> _RECORDS SUPPLIED_
****************

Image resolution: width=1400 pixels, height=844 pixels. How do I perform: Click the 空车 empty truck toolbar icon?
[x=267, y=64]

****************

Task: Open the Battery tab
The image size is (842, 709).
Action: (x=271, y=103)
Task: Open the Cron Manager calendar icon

****************

> _WHAT THE TASK ASKS_
One stretch of the lines above is wanted, from the line that contains "Task: Open the Battery tab" through the line that contains "Task: Open the Cron Manager calendar icon". Output it exactly.

> _WRITTEN RESPONSE_
Task: Open the Battery tab
The image size is (842, 709).
Action: (x=271, y=103)
Task: Open the Cron Manager calendar icon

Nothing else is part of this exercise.